Testing for hepatitis C virus (HCV) is critical for baby boomers who account for nearly 70% of all HCV cases in the US. However, screening rates remain low for this birth cohort, despite guidelines from the CDC and the US Preventive Services Task Force that recommend testing for all individuals in this age group.
To address this problem, a quality improvement program was implemented in a Durham, North Carolina-based internal medicine/pediatrics practice. Thanks to the program, screening rates improved from 24% to greater than 90%. How did they do it? They implemented a sequence of interventions (6 cycles) including screening remiders built in to electronic medical records, and providing feedback to clinicians on how their screening rates compared to others.
Check out the slide set above for more details on how exactly the program worked.
Using QI to Improve HCV Screening Rates. Baby boomers, born between 1945-1965, harbor 67% of all HCV cases and while universal screening is recommended, many clinics have been slow to adopt it. The QI project was designed to combat this issue and improve HCV screening rates in a Durham-based academic combined internal medicine/pediatrics practice that included 27 physicians.
Using QI to Improve HCV Screening Rates. The goal of the QI project was to improve HCV screening rates to over 90% over a 3-year period. HCV screening rates were assessed every 6 months over a 3-year period with a review of charts (50 charts per interval or 300 total, 35% of eligible visits).

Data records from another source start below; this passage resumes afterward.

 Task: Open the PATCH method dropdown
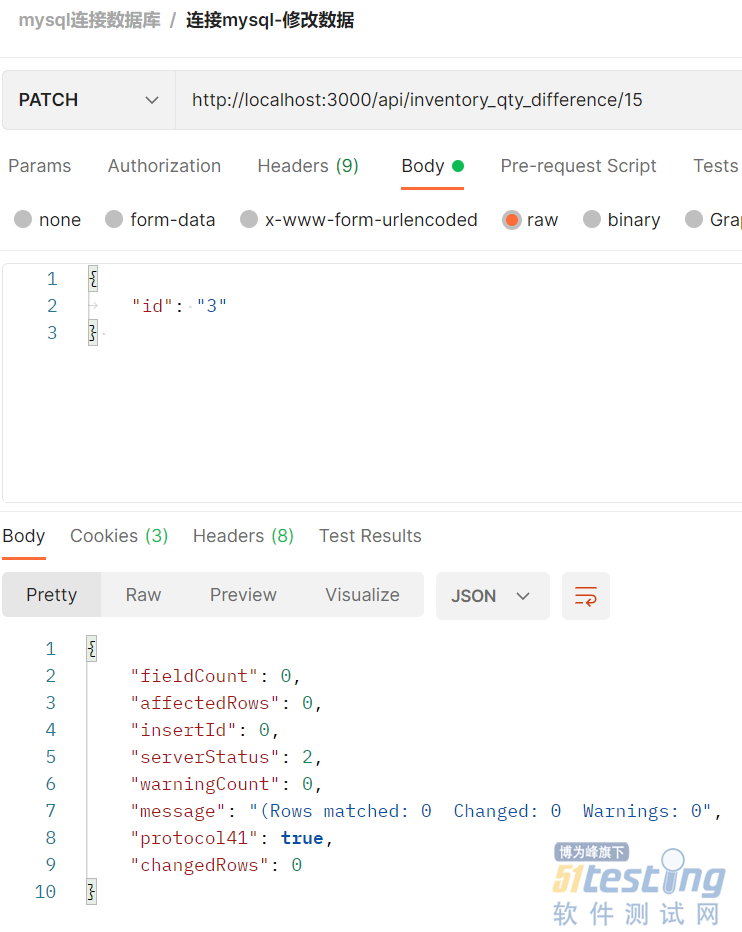[x=89, y=100]
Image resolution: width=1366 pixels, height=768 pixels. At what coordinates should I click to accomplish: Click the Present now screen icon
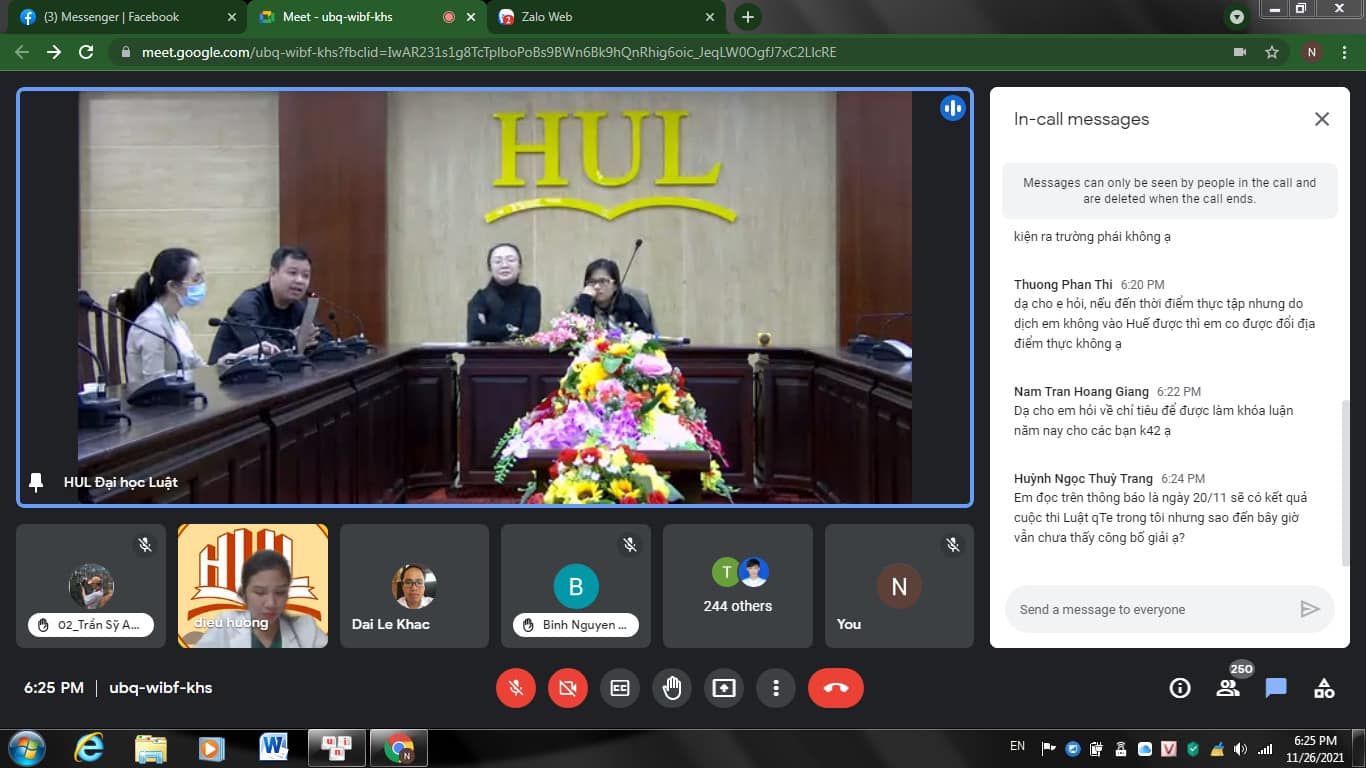tap(724, 688)
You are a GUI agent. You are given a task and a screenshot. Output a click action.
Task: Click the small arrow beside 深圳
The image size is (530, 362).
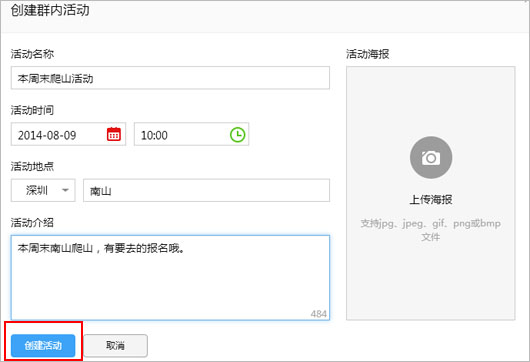tap(65, 190)
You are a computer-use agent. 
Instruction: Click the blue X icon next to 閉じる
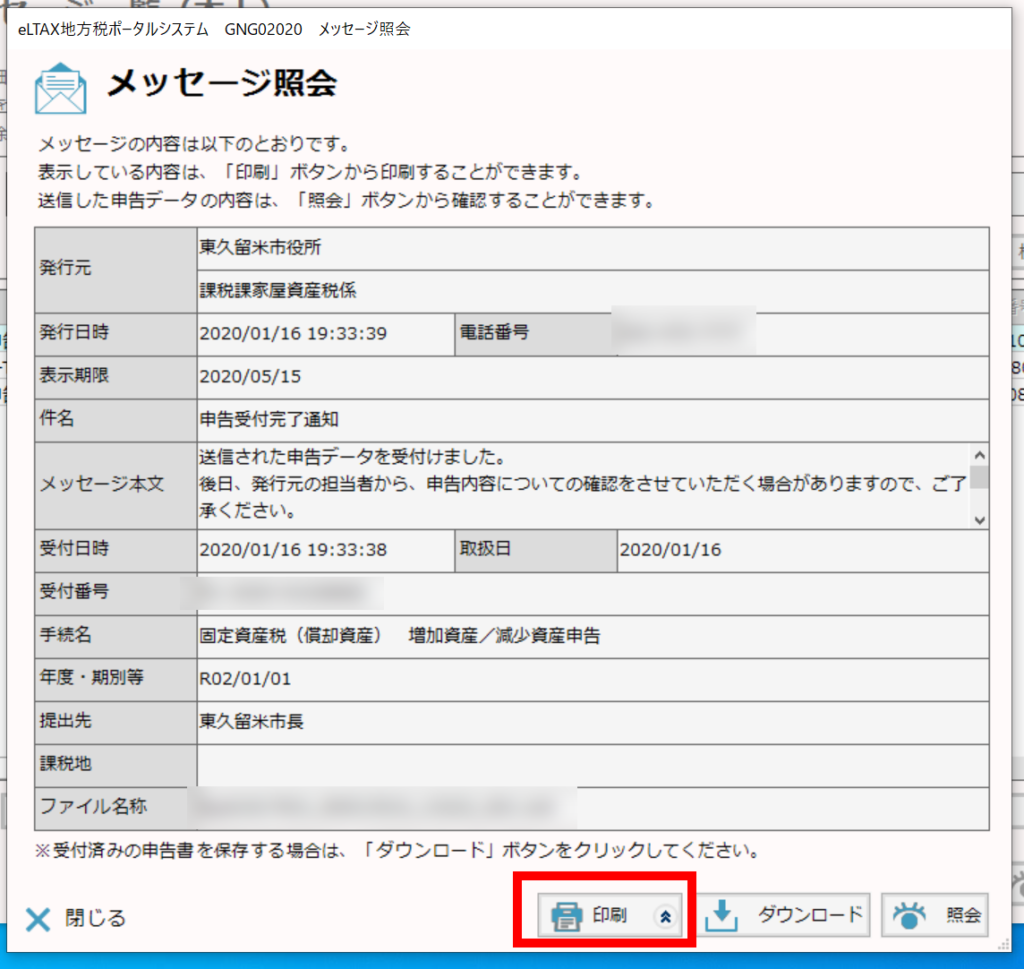38,919
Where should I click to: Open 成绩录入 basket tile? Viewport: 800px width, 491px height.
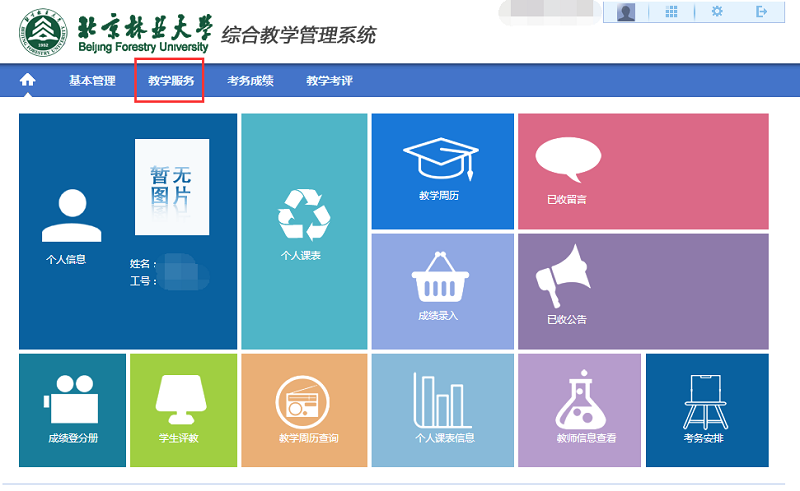click(442, 290)
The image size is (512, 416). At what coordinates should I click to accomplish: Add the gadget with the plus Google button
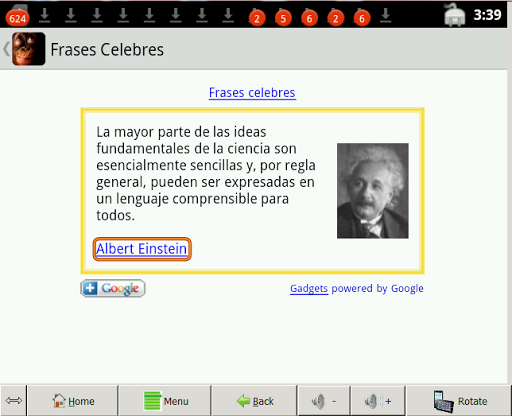pos(113,288)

Step 1: Baseline Survey of Provider Knowledge. Clinic providers were surveyed on HCV screening knowledge, skills, and attitude. Chart data was recollected post-survey and evaluated for HCV screening status in baby boomers. Only 24% of patients had HCV results in the EMR, but there was a small increase (4%) in documentation of HCV testing discussion with patient.

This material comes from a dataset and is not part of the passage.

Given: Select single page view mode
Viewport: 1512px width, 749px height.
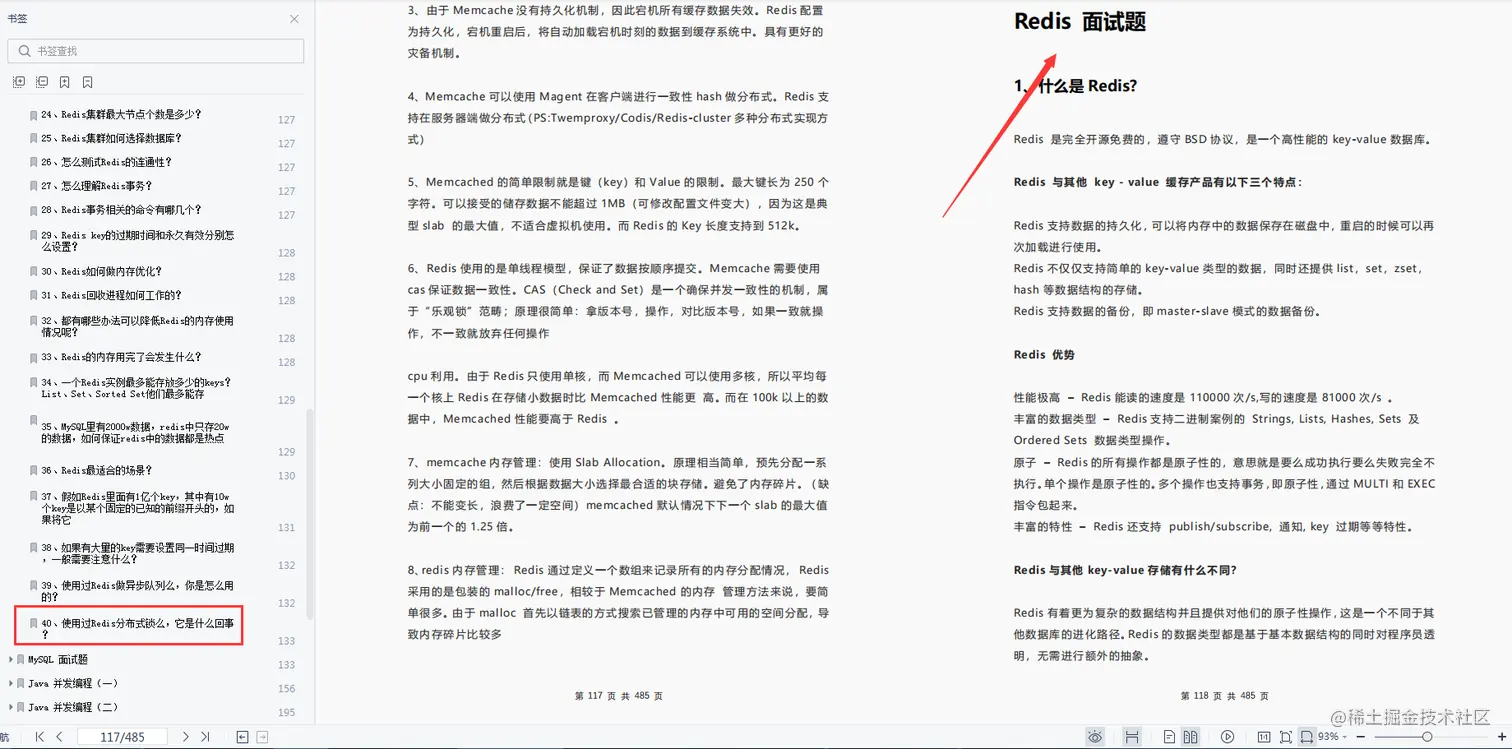Looking at the screenshot, I should (1168, 736).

Step 2: Guidance on How to Discuss HCV Screening with Patients. The EMR script was used to facilitate counseling on the need for testing and outlined reasons for new recommendations. Results showed screening rates essentially did not improve and it was clear that discussion assistance tools were not enough. Subsequent interventions need to directly target provider's decision to screen.
Step 3: Add EMR Prompt to Annual Visit Template. During this step, the provider prompts in the note template were used by the clinic for annual and new patient visits. HCV screening rates remained at 30%, but documented discussions of HCV screening increased to 36%. In a follow-up survey, 67% said they relied on the EMR health maintenance section, suggesting that clinician guidance placed here may represent the best approach to improving screening rates.
Step 4: Update EMR Prompt with Age-Specific Information. An automatic, age-specific prompt was placed in the health maintenance section with an additional line added to the annual clinic visit template listing HCV screening for baby boomers with choices of "not indicated," "declined," or "complete." Screening rates slightly improved to 38% and documentation rate increased to 40%.
Step 5: Incorporate HCV Screening in Health Maintenance Section. During this step, authors successfully petitioned EMR management board to add modified EMR prompt which "forced" response to screening. The screening rate improved to 60% and documentation rate to 64%. Patients who declined testing accounted for 3% of missed screening opportunities.
Step 6: Provider HCV Screening Audit and Reward System. First intervention consisted of providers individually notified via email of their HCV screening rate vs the clinic's overall rate. Providers with a lower reate were given a reminder to update clinic templates. The screening rates improved to 74% and documentation rates increased to 84%.
Step 6: Provider HCV Screening Audit and Reward System. The second intervention offered rewards for the highest screening rates in the clinic including copies of Sanford Guides and AAP Redbooks. The incentive program was announced via email and at one residency program meeting. Screening rates finally reached 90% and documentation rates increased to 96%.
QI to Improve HCV Screening Rates: How Did it Work? One year after completion of the 6 cycles, screening rates remained high at 88% and documentation rates at 80%. Barriers to screening in post-hoc analysis included white race and lower socioeconomic standing.
QI interventions dramatically and sustainably improved HCV screening rates in an academic primary care clinic.
Efforts to improve knowledge alone helped raise awareness of the screening recommendation, but had no impact on screening rates.
EMR prompts and individualized provider feedback were among particularly effective in improving screening rates.